▶ [WHAT TO WORK ON]:
Gather every line of the entries that includes the word "Setup".

RECORDS TO PROCESS section start

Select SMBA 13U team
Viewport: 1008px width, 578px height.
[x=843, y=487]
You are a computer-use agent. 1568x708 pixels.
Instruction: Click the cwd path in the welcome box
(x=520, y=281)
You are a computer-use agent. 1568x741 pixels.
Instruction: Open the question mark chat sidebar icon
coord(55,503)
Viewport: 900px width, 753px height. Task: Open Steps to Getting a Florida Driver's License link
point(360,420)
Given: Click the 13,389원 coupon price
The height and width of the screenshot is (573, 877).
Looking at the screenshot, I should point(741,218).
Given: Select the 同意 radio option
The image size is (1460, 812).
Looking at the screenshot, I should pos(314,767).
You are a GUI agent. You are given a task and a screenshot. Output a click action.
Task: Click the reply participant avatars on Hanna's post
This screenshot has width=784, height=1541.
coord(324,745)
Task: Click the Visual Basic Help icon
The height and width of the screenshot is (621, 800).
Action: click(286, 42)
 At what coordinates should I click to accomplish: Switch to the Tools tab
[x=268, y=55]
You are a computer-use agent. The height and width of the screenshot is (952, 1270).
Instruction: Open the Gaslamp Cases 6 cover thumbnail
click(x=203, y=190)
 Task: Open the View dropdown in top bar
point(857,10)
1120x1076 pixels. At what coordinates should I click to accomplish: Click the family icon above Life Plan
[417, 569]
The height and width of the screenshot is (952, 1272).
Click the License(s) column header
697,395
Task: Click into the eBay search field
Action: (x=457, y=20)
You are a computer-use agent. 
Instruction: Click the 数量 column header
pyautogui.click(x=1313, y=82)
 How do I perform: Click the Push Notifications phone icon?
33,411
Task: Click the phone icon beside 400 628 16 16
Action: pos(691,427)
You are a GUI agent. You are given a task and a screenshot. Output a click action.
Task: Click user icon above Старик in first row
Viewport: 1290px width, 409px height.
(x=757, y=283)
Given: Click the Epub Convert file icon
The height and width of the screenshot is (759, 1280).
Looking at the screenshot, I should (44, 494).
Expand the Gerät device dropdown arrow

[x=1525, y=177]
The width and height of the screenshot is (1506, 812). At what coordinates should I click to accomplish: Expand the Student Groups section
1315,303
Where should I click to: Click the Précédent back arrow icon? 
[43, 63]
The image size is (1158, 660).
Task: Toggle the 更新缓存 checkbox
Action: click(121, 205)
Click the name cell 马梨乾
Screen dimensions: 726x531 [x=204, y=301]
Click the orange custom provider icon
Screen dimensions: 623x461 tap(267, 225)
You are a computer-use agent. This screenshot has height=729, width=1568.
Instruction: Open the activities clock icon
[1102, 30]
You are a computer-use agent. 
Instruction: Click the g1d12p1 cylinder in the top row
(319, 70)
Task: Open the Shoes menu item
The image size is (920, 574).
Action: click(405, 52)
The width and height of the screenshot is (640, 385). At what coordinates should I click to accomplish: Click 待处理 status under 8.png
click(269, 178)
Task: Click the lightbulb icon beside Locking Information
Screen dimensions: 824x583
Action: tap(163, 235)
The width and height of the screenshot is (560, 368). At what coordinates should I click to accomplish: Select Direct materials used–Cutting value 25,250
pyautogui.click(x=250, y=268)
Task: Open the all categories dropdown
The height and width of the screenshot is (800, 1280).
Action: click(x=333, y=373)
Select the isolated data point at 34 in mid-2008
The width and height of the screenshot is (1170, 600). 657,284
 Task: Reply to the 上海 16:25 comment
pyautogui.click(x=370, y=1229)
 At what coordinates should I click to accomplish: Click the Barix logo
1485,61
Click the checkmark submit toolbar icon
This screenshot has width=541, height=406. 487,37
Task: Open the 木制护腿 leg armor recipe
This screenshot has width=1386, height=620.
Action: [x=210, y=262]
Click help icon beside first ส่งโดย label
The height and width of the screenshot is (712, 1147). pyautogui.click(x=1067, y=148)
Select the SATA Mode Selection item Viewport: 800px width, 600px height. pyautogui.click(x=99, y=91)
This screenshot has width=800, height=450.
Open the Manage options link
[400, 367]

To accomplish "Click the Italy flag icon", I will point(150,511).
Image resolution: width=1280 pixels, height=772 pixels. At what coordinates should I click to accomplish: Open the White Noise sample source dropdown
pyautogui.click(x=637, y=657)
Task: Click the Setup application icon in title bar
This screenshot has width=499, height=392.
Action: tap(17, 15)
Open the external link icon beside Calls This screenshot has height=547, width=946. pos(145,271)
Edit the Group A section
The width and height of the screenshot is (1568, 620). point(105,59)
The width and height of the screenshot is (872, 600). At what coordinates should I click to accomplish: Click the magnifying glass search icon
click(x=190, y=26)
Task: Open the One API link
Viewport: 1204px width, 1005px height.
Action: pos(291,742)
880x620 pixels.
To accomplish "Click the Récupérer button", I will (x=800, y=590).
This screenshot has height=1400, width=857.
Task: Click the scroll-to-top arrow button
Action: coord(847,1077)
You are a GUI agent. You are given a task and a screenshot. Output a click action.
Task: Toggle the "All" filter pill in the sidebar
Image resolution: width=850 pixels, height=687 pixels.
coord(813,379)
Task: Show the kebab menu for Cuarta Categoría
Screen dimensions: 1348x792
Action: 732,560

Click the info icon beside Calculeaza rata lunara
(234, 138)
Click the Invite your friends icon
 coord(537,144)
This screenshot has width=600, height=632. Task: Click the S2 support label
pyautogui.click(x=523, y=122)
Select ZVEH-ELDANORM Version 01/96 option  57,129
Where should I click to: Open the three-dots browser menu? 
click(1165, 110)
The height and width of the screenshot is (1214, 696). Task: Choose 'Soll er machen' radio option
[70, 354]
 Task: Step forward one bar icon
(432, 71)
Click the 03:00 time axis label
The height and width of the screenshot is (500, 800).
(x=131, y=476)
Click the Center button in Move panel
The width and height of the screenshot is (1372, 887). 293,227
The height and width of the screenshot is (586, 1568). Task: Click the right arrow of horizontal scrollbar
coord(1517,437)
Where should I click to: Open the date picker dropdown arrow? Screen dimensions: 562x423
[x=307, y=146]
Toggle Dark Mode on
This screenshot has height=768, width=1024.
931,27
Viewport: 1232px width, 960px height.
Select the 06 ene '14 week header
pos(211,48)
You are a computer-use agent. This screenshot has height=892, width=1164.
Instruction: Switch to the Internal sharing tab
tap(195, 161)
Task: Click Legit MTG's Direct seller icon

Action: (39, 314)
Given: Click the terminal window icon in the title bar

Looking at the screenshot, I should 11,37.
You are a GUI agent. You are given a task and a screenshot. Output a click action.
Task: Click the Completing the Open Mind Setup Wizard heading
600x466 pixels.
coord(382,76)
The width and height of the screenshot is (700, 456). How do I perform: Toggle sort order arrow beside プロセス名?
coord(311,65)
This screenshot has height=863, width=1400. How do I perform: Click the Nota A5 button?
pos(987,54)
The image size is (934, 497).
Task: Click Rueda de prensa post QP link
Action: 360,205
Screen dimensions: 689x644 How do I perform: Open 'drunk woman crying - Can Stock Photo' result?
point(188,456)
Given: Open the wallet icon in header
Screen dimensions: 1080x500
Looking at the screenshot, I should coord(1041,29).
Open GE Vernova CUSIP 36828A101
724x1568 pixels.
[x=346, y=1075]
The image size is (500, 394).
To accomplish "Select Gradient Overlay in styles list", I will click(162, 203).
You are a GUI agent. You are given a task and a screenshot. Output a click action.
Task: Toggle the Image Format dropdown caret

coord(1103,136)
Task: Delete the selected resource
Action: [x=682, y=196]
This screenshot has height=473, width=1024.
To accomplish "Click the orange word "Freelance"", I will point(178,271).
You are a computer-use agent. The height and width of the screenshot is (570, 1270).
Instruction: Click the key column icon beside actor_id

RECORDS TO PROCESS section end

▶ [OUTPUT FOR THIS EXERCISE]:
Task: Click the Setup application icon in title bar
Task: Click the Completing the Open Mind Setup Wizard heading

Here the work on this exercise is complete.